Frank, I don't have that openness in my marriage yet and since I never really did before, and certainly didn't during the height of the affair/DBing, it's really hard for me to establish. I think you can and will establish the kind of open, intimate connection that you need to heal. I believe that because I think you never stopped having that connection, it just pushed WAY into the background. I think that's what we all saw and believed about you.


I think you establish the openness by setting the example with her when talking about yourself, your perceptions, your feelings. Being vulnerable. And knowing when to say something, and when to listen.

I'm lucky that I have always been good at knowing what to say in any given emotional situation, no matter how volatile it has become.
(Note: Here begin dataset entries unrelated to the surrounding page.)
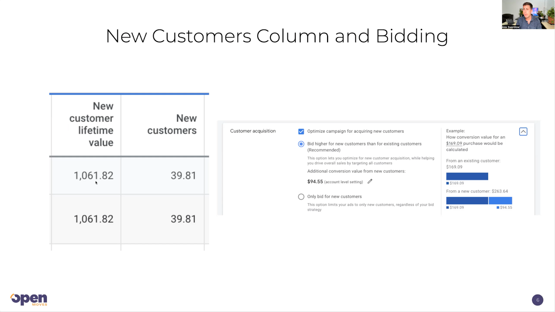Viewport: 555px width, 312px height.
Task: Uncheck Optimize campaign for acquiring new customers
Action: coord(301,132)
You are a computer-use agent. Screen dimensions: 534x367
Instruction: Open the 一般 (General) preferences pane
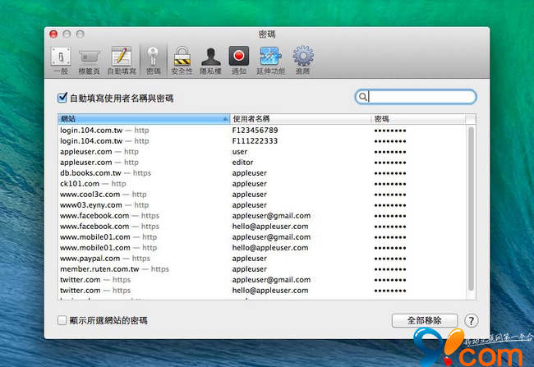tap(61, 59)
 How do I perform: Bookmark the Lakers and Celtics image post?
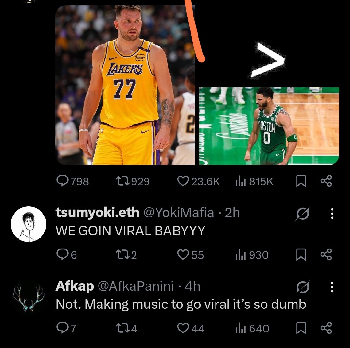click(x=301, y=181)
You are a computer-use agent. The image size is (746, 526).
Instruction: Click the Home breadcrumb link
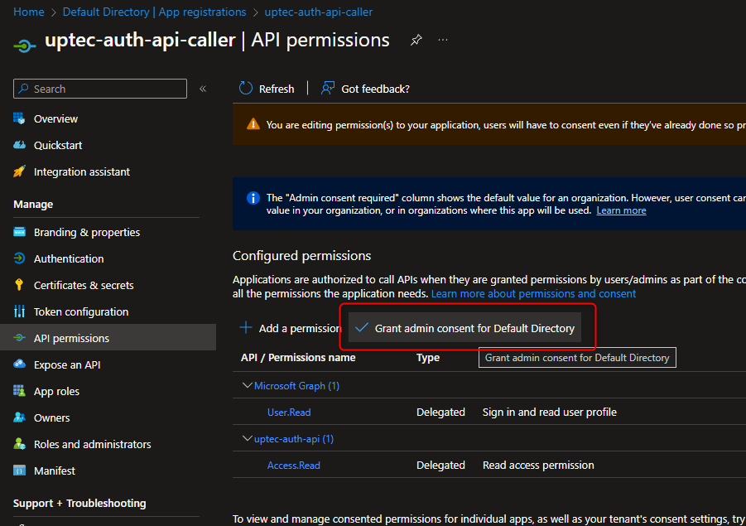pyautogui.click(x=29, y=12)
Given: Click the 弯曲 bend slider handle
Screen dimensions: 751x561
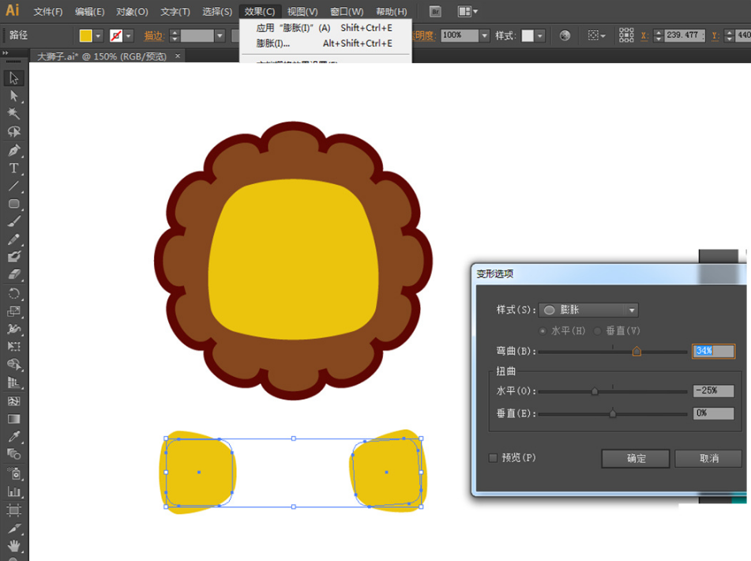Looking at the screenshot, I should click(636, 352).
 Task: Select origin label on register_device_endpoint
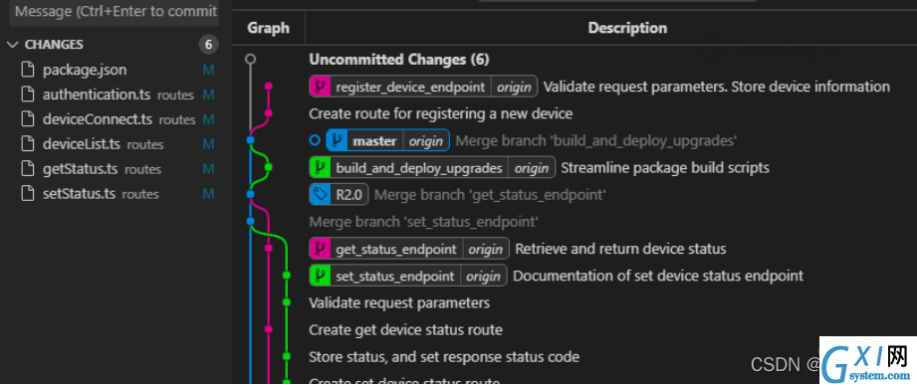pyautogui.click(x=514, y=88)
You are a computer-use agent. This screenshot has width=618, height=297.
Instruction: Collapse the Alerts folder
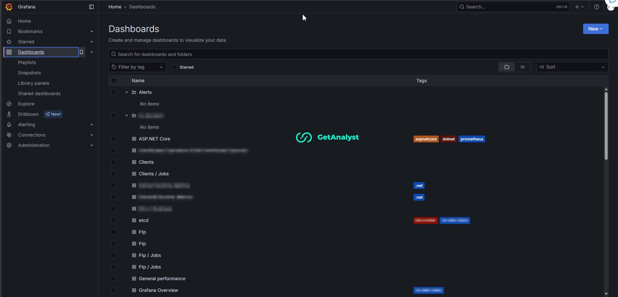click(127, 92)
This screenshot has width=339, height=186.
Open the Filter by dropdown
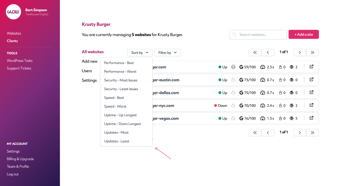click(167, 52)
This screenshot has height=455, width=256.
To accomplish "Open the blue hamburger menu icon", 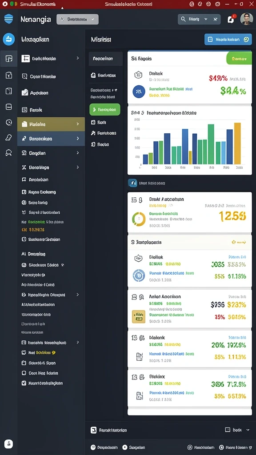I will 9,19.
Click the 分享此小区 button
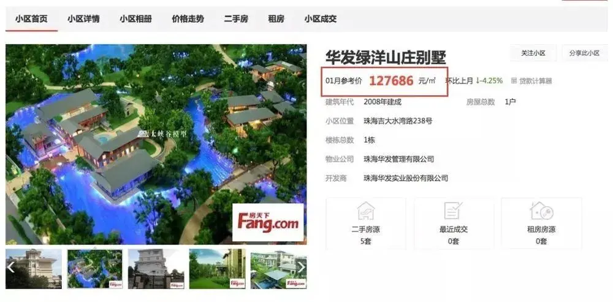The width and height of the screenshot is (613, 302). click(584, 53)
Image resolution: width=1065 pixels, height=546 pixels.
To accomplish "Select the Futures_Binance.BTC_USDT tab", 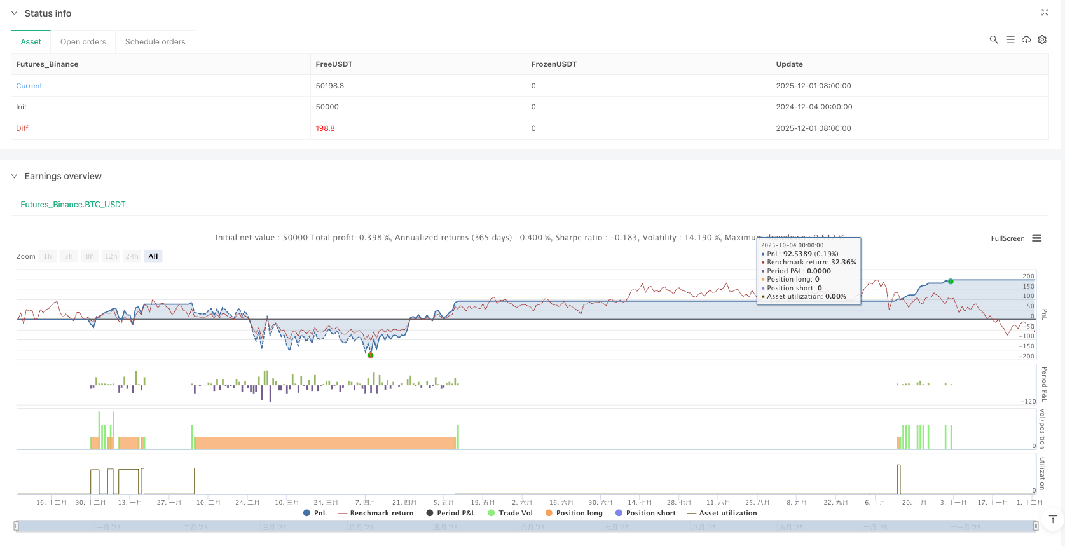I will [73, 205].

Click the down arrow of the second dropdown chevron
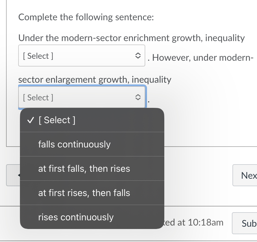138,99
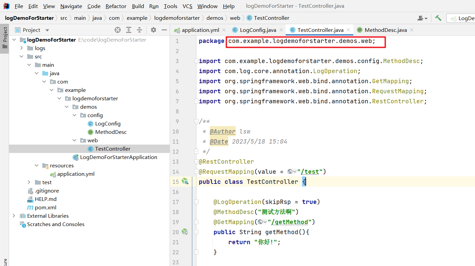
Task: Open the Project panel settings gear
Action: 153,30
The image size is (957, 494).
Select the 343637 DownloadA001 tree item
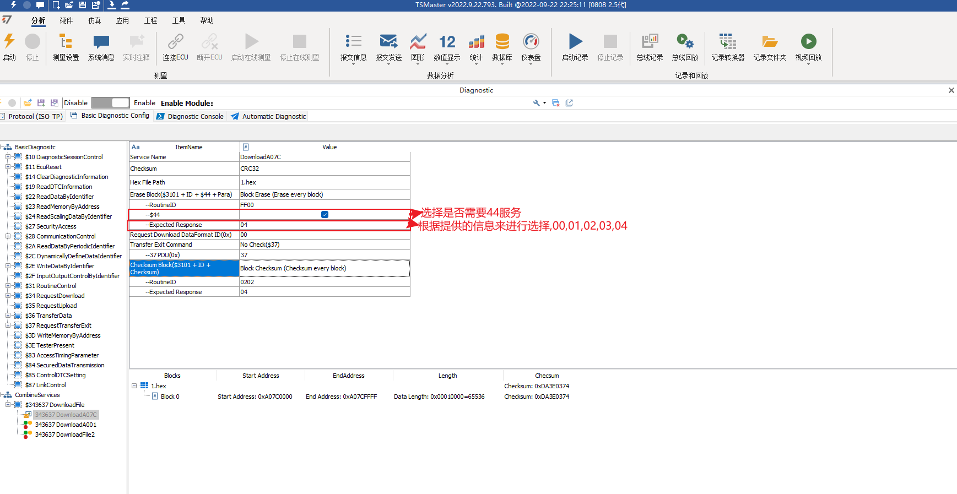(66, 425)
I talked to my counselor about that and the fact that I have always had a belief that, no matter what happens in my life, I will always be ok. She says it a result of my faith in myself, that I believe I can take care of myself. The problem is that my whole life I have always been alone. Yes, I have friends, and I used to always surround myself with people. But inside I am always alone. That's what Counselor explained to W last week - that during the past several years of my depression I truly believed that there was nobody in the world who would come to my aid. Not even her. And I lost faith in myself so even I couldn't help me.

So for me the challenge is to accept my W as a PARTNER. Until now we've lived in roles where I am the only one who can keep it real, and she is the emotional dependent. I'm always alone, she's always needing my support. Now we are on an even playing field. There is a balance that has never been there before. She speaks, she tells me when she doesn't like something, she tells me when she needs something. She has her voice now.

When the WAS's return, they truly are changed. Some more than others, but they are changed. OUr natural tendency is to try to 'go back to the way it was' - but with fixed up attitudes and a vow to 'never do the bad things again'. But it's not that simple. There's so much we have to do besides 'recommit'. This is a long, long journey.